#### What this task involves:
Restate verbatim the span of lines below between the line with "945x886 pixels." and the line with "Select the 850", including those two lines, and only that span.

[Data extracted from a collection]
•••••
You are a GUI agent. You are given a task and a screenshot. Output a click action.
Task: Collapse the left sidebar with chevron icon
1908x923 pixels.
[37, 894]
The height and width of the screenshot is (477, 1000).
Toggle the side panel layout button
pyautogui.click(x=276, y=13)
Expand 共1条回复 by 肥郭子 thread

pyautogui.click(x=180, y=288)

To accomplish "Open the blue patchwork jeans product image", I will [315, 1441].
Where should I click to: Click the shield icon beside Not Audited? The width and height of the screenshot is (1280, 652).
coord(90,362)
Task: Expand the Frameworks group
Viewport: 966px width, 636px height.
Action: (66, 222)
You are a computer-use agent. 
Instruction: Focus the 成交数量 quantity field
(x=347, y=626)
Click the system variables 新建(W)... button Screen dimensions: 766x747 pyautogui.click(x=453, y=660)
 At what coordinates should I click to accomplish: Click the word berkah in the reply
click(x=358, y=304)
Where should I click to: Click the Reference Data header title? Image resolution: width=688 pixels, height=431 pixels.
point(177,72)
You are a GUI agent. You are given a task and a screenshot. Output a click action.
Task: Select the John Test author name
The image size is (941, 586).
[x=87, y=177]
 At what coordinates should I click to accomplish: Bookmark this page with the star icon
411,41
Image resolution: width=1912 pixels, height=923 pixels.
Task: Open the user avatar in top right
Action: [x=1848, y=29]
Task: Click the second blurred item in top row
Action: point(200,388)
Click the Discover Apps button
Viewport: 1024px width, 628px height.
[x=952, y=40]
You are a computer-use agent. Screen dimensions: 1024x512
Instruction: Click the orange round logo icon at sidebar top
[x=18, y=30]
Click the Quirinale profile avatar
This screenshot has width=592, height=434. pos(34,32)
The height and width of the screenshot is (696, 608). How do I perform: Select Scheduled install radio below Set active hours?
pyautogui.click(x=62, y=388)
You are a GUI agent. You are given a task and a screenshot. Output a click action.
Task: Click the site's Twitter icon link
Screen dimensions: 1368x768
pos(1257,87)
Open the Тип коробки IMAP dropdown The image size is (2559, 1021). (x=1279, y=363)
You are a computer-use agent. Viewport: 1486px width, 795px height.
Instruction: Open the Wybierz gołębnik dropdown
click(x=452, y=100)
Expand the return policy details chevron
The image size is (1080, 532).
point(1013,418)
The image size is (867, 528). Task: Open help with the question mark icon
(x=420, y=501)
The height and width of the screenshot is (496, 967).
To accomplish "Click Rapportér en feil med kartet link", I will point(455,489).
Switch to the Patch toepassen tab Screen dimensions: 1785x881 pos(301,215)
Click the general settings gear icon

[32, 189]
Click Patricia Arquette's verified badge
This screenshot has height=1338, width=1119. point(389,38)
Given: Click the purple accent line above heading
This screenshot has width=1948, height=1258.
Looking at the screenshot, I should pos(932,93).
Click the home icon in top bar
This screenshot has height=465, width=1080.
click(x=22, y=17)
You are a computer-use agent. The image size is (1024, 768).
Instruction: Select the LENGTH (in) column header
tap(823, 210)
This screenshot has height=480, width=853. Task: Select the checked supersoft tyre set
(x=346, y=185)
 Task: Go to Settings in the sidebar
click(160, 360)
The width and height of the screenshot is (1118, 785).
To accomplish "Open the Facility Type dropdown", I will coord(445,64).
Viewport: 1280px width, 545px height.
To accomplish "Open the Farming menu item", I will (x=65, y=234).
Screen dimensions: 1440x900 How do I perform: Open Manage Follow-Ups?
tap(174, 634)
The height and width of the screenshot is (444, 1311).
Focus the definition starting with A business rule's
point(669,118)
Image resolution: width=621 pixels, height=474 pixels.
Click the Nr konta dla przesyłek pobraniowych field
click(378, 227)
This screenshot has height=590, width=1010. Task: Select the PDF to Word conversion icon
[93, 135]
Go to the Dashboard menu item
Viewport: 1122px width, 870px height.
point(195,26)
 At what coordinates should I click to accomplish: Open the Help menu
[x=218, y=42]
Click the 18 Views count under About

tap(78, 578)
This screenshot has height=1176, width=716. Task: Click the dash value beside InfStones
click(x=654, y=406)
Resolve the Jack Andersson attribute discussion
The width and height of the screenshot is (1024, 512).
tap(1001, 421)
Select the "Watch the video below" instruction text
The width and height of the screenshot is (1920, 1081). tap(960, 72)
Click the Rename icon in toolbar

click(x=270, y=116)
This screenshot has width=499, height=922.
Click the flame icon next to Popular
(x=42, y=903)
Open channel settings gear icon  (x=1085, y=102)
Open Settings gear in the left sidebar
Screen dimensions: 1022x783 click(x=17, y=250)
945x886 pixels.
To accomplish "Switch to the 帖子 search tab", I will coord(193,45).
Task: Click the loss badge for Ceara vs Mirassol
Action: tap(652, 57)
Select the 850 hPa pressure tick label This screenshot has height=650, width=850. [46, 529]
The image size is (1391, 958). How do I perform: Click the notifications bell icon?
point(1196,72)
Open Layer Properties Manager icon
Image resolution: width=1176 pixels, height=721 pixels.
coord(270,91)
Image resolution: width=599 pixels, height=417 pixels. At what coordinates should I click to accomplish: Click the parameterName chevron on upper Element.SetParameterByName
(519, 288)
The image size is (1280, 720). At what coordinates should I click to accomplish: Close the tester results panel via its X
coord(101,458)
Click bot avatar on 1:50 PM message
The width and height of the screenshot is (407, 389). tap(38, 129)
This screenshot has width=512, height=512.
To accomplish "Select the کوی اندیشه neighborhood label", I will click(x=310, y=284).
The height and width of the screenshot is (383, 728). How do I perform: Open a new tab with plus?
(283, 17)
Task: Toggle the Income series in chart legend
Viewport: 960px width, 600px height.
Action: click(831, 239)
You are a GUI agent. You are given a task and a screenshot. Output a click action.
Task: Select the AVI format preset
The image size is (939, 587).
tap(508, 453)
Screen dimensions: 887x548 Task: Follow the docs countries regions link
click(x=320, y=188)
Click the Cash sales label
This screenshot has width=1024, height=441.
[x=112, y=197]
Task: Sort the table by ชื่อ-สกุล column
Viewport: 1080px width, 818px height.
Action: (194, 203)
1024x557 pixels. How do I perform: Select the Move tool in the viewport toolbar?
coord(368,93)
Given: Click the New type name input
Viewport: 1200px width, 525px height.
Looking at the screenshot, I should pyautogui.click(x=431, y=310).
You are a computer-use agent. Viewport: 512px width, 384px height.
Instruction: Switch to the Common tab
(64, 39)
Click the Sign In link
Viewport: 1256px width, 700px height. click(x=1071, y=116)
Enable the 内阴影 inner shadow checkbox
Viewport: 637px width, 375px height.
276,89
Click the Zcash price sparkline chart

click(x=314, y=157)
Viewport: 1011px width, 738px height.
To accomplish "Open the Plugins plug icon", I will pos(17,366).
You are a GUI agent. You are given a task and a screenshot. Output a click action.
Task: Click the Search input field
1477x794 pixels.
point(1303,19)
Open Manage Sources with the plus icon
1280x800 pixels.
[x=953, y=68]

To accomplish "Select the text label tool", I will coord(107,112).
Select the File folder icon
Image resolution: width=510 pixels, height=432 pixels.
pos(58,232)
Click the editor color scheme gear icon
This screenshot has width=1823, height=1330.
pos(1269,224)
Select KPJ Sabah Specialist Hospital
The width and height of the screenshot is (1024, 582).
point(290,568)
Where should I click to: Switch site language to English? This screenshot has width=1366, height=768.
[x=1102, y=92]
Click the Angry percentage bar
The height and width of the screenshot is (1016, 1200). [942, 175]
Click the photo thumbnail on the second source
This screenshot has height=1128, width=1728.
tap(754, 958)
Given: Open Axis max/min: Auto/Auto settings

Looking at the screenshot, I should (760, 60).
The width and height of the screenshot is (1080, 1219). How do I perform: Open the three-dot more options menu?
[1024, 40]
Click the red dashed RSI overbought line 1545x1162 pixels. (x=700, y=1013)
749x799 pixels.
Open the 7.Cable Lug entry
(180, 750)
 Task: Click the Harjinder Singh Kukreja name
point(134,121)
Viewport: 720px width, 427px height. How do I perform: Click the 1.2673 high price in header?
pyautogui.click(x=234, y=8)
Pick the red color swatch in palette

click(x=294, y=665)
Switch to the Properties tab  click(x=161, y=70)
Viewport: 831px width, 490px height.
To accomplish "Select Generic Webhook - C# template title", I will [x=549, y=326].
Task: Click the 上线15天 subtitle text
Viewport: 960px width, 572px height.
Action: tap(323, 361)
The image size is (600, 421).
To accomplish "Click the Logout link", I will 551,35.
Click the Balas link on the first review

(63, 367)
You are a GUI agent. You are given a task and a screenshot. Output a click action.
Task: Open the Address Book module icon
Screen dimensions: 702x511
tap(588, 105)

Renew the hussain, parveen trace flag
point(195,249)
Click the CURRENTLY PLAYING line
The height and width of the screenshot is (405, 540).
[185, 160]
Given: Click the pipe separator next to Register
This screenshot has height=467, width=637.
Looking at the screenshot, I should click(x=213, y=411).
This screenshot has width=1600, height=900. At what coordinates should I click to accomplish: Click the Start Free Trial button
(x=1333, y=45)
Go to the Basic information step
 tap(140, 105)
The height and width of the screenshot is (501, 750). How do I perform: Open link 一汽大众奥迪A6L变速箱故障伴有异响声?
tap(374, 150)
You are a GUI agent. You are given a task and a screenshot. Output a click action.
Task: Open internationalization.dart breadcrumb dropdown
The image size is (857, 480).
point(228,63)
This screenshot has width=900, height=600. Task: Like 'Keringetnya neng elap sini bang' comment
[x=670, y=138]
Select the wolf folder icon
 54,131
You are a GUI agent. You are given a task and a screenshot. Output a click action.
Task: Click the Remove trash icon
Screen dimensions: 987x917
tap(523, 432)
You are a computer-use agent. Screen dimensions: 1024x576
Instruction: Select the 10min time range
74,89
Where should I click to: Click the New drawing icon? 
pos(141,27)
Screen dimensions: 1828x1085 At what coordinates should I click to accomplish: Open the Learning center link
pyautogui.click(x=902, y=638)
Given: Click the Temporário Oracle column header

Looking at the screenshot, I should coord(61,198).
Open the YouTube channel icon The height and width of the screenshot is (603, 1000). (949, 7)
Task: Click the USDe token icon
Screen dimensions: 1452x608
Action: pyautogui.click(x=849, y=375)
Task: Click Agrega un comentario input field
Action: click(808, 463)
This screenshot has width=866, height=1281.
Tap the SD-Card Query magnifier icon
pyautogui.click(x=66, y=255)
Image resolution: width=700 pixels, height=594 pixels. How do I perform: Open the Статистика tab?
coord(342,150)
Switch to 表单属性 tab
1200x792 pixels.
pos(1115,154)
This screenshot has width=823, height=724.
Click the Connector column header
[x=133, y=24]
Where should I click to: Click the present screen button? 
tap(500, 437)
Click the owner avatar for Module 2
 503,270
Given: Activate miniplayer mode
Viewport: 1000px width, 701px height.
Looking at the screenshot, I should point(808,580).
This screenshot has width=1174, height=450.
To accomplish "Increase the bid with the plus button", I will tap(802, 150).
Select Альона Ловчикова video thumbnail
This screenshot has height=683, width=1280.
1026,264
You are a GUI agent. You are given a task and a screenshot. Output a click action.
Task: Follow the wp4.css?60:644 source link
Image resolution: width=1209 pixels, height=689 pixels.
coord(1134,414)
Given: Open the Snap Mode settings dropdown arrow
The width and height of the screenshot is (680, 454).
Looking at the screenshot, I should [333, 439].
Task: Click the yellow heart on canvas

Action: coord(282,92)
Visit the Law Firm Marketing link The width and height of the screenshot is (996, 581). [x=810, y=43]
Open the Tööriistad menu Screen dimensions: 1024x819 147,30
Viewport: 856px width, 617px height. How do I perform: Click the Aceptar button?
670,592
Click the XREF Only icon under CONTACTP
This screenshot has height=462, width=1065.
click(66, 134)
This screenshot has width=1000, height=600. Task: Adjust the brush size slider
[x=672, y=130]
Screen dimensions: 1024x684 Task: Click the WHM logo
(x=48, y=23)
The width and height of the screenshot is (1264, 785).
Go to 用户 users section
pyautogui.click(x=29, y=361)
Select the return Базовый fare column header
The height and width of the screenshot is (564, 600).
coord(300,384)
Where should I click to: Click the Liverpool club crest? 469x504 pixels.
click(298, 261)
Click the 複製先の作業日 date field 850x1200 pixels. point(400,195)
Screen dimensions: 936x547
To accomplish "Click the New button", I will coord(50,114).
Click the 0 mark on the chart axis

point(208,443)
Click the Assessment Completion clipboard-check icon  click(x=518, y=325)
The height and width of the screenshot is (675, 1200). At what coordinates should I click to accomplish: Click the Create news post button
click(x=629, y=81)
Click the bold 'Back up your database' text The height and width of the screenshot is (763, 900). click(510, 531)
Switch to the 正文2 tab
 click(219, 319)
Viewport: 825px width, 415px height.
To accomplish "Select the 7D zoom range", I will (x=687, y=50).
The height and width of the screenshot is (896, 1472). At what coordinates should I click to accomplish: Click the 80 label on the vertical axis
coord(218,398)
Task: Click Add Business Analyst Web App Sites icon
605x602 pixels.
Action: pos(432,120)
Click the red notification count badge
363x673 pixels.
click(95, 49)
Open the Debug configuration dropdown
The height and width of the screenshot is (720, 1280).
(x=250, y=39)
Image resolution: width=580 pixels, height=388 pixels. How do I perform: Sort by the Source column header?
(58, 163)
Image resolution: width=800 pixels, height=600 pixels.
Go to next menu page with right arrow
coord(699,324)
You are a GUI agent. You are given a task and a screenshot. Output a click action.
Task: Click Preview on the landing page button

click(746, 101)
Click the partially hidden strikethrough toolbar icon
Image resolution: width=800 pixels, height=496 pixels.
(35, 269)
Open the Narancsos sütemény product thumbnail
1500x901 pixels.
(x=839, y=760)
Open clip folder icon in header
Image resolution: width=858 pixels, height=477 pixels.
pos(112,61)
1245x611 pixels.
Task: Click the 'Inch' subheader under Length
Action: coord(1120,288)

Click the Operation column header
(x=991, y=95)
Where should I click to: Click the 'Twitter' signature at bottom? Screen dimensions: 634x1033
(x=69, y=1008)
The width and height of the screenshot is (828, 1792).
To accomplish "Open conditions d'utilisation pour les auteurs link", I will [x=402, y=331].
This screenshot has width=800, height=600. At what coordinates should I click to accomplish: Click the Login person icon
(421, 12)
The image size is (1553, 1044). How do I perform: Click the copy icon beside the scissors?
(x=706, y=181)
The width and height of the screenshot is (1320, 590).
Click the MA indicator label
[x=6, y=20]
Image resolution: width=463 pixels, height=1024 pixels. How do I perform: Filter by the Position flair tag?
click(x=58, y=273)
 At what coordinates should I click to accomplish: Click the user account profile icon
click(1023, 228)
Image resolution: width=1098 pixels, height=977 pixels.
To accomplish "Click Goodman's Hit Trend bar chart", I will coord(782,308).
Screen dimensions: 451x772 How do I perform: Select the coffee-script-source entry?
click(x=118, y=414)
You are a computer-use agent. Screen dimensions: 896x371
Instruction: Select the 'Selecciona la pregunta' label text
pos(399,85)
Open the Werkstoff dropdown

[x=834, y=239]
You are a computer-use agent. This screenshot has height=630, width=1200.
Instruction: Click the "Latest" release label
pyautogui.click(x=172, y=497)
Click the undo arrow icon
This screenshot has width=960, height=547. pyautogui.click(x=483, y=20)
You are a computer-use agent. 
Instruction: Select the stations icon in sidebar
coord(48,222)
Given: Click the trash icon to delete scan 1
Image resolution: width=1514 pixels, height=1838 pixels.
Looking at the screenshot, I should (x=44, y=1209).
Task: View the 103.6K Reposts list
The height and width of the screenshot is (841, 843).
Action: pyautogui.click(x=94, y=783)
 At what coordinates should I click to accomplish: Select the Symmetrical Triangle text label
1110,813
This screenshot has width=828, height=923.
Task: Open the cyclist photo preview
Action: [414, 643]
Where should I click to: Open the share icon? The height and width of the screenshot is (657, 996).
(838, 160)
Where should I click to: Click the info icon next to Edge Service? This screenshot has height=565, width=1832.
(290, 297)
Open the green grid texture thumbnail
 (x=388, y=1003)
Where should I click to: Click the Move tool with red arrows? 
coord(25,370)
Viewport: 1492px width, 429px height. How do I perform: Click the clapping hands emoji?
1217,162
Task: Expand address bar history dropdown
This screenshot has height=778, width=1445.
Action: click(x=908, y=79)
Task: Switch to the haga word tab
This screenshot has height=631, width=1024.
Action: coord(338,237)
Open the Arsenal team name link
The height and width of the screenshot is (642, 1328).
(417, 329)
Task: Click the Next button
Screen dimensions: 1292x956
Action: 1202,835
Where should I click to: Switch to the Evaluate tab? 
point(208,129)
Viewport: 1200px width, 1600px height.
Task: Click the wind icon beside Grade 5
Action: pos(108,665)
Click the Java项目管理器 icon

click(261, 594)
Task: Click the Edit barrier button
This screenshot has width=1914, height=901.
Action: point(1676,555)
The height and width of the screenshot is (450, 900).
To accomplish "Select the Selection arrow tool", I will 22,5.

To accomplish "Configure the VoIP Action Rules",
•••••
#### Final answer:
945x886 pixels.
To accomplish "Switch to the 帖子 search tab", I will coord(193,45).
Task: Click the loss badge for Ceara vs Mirassol
Action: tap(652, 57)
Select the 850 hPa pressure tick label This screenshot has height=650, width=850. [46, 529]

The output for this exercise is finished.